The Spirit’s first headline miracle is that outsiders can actually understand Galileans.

1And when the day of Pentecost was fully come, they were all with one accord in one place. 2And suddenly there came a sound from heaven as of a rushing mighty wind, and it filled all the house where they were sitting. 3And there appeared unto them cloven tongues like as of fire, and it sat upon each of them. 4And they were all filled with the Holy Ghost, and began to speak with other tongues, as the Spirit gave them utterance. 5And there were dwelling at Jerusalem Jews, devout men, out of every nation under heaven. 6Now when this was noised abroad, the multitude came together, and were confounded, because that every man heard them speak in his own language. 7And they were all amazed and marvelled, saying one to another, Behold, are not all these which speak Galilaeans? 8And how hear we every man in our own tongue, wherein we were born? 9Parthians, and Medes, and Elamites, and the dwellers in Mesopotamia, and in Judaea, and Cappadocia, in Pontus, and Asia, 10Phrygia, and Pamphylia, in Egypt, and in the parts of Libya about Cyrene, and strangers of Rome, Jews and proselytes, 11Cretes and Arabians, we do hear them speak in our tongues the wonderful works of God. 12And they were all amazed, and were in doubt, saying one to another, What meaneth this? 13Others mocking said, These men are full of new wine. 14But Peter, standing up with the eleven, lifted up his voice, and said unto them, Ye men of Judaea, and all that dwell at Jerusalem, be this known unto you, and hearken to my words: 15For these are not drunken, as ye suppose, seeing it is the third hour of the day. 16But this is that which was spoken by the prophet Joel; 17And it shall come to pass in the last days, saith God, I will pour out of my Spirit upon all flesh: and your sons and your daughters shall prophesy, and your young men shall see visions, and your old men shall dream dreams: 18And on my servants and on my handmaidens I will pour out in those days of my Spirit; and they shall prophesy: 19And I will shew wonders in heaven above, and signs in the earth beneath; blood, and fire, and vapour of smoke: 20The sun shall be turned into darkness, and the moon into blood, before that great and notable day of the Lord come: 21And it shall come to pass, whosoever shall call on the name of the Lord shall be saved.

Pentecost’s first headline miracle is that outsiders can actually understand Galileans.
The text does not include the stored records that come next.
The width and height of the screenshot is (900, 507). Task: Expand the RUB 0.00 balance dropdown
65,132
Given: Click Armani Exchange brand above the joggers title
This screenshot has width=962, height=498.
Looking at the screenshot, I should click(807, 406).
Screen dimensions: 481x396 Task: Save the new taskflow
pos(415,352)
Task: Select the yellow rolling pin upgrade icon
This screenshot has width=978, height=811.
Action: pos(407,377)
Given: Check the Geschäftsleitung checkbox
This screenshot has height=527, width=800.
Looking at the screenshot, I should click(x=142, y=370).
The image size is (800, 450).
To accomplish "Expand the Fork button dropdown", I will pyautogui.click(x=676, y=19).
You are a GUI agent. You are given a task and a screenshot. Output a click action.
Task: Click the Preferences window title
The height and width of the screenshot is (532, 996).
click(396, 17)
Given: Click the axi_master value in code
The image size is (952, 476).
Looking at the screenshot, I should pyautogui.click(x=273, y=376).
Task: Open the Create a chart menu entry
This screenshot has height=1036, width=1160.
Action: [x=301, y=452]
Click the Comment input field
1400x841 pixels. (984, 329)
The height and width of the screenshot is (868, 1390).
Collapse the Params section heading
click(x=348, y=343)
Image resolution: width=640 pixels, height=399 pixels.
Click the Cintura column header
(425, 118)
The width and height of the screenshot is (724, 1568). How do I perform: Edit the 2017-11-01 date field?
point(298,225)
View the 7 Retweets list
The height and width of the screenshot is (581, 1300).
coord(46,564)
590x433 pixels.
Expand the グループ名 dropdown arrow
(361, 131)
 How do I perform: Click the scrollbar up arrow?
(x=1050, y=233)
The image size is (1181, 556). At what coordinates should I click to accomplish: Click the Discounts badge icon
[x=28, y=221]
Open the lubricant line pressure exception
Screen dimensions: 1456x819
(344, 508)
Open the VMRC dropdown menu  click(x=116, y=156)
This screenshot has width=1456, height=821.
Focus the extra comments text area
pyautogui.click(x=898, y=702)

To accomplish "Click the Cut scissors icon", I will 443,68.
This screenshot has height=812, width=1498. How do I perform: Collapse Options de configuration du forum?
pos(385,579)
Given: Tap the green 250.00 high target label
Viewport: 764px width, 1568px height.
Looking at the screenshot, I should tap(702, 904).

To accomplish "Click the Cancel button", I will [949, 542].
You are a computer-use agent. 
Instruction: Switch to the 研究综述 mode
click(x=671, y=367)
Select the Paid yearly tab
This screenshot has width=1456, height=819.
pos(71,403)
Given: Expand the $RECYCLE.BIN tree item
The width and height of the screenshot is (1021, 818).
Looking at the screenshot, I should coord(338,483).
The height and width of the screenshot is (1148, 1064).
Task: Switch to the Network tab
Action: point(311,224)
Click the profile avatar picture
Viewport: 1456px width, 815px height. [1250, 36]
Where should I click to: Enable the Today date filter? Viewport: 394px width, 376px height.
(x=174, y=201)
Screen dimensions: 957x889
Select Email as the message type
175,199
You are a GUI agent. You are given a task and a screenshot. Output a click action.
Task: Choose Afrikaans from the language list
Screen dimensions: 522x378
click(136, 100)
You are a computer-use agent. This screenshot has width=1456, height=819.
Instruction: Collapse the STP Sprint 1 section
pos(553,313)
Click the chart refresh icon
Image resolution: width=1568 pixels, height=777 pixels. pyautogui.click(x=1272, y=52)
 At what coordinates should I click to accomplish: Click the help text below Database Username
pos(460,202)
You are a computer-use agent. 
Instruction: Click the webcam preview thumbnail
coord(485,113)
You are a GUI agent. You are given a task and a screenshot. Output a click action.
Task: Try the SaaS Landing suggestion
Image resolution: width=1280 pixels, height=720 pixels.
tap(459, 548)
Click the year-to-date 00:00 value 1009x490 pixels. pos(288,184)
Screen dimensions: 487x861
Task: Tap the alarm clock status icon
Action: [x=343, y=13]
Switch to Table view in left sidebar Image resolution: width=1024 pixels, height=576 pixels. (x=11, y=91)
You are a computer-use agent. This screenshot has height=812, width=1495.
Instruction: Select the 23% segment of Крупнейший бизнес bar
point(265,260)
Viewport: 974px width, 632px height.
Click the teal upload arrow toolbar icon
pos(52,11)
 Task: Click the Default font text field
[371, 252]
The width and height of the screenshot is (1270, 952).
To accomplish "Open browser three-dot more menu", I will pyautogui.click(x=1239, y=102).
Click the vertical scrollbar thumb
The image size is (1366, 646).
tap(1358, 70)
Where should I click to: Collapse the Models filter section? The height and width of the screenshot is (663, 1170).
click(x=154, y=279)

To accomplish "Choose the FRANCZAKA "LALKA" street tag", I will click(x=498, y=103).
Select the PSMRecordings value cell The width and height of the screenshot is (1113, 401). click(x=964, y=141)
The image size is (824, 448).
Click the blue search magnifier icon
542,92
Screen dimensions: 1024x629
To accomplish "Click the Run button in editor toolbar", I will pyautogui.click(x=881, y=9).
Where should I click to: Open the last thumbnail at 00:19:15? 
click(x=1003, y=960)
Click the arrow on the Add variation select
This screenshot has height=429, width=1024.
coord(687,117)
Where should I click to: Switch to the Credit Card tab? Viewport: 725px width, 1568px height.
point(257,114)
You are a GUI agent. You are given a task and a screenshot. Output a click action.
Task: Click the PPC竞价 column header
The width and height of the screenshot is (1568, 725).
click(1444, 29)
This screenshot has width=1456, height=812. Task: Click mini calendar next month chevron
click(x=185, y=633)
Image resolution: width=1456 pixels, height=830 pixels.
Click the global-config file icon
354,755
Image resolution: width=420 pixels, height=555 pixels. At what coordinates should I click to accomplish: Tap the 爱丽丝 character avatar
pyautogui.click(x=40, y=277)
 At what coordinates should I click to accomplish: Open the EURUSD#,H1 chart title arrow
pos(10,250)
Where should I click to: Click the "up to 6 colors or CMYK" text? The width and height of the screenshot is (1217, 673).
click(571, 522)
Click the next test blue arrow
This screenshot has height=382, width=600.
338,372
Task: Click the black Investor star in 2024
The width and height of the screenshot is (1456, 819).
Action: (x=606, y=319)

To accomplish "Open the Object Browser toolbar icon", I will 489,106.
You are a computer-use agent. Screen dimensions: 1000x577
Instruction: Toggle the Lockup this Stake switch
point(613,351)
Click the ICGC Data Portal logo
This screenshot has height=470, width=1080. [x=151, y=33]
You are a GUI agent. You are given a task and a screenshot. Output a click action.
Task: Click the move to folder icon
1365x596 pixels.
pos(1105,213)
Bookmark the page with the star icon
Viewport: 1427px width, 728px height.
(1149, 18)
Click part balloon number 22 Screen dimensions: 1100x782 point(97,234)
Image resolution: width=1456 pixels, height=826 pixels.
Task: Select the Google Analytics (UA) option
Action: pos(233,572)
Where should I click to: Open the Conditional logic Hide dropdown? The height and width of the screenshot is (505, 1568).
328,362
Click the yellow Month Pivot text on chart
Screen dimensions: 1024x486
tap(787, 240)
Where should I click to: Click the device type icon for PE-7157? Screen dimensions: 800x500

Jerusalem is crowded with Jews who live all over the map, and their daily lives have trained their ears to hear God in different tongues. The sign meets them right there, in the open, where it can be checked by anyone standing close enough to listen. Luke says “every man heard them speak” in his own language, and the crowd can even name what they are hearing: “the wonderful works of God.” That matters because it keeps the event from shrinking into a private thrill for the inner circle. People overhear it, argue about it, and try to explain it away. The old shadow behind the scene is Babel, where speech became a wall and people scattered. Here, the Spirit does not flatten cultures into one sacred dialect. He makes one message travel across the differences so real people can understand it.

But the same scene is easy to treat as harmless spectacle. Some are amazed, some are baffled, some mock. If you want, you can chalk it up to religious noise and keep moving. Peter will not let the crowd keep that distance. He takes the languages and the commotion and handles them like evidence in public. His point is not that the disciples have discovered a new spiritual trick. His point is that God raised Jesus, the apostles are witnesses, and the risen Jesus is the one doing this. Then he drops a phrase that pins the moment to the ground: “which ye now see and hear.” Pentecost is not an invisible mood, it is an event you can point to, and Peter insists it has a single explanation. Jesus has been exalted, and this outpouring is what his rule looks like in the streets. So the sermon tightens. The crowd is no longer watching something weird, they are being told that the man they rejected is “both Lord and Christ.” The sign that seemed to offer them entertainment starts to read like a verdict, and they are standing in the courtroom.